Magnesium is the eighth most abundant element in the Earth's crust and the fourth most common element in the Earth (after iron, oxygen and silicon), making up 13% of the planet's mass and a large fraction of the planet's mantle. It is the third most abundant element dissolved in seawater, after sodium and chlorine.
Calcium is required for bones, but so is magnesium. The effectiveness and benefits of calcium in preventing and treating osteoporosis are enormously impaired in the absence of adequate levels of magnesium. Magnesium keeps calcium dissolved in the blood.
Are You Getting Enough Magnesium-Rich Foods?
Magnesium deficiency is dramatically under-diagnosed because it doesn't show up on a blood test! Only 1 percent of the magnesium in your body is stored in your blood, and the majority of it’s stored in your bones.
Some of the main health challenges that have been linked to a magnesium deficiency include:
- Hormone imbalance and PMS - Fibromyalgia - Heart attack - Type 2 diabetes - Osteoporosis - Constipation - Tension or migraine headaches - Anxiety and depression - Chronic fatigue
As you can see, increasing your intake of high magnesium foods is essential to your health.
Magnesium Rich Foods.
Green leafy vegetables aren't the only foods rich in magnesium and chlorophyll. Here are the top 10 foods high in magnesium that you will want to add into your diet.

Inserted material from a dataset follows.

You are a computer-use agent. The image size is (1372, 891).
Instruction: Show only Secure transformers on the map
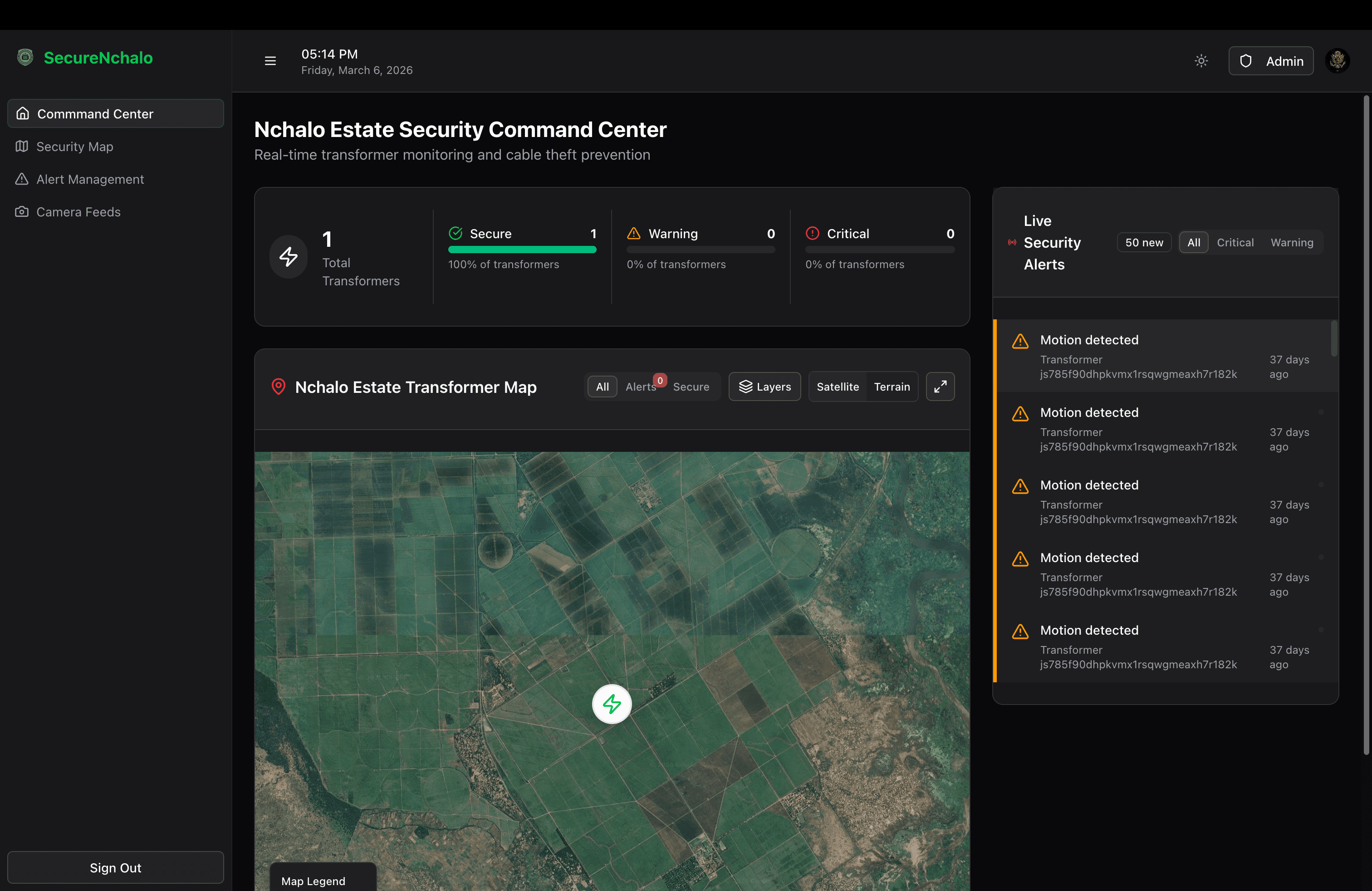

(Men RDA 400 milligrams and Women RDA 310 milligrams a day).
1.Spinach — 1 cup: 157 milligrams (40% DV) 2.Chard — 1 cup: 154 milligrams (38% DV) 3.Pumpkin seeds — 1/8 cup: 92 milligrams (23% DV) 4. Avocado — 1 medium: 58 milligrams (15% DV) 5. Figs — ½ cup: 50 milligrams (13% DV) 6. Dark Chocolate — 1 square: 95 milligrams (24% DV) 7. Banana — 1 medium: 32 milligrams (8% DV)
Other foods that are also high in magnesium include coriander and artichokes.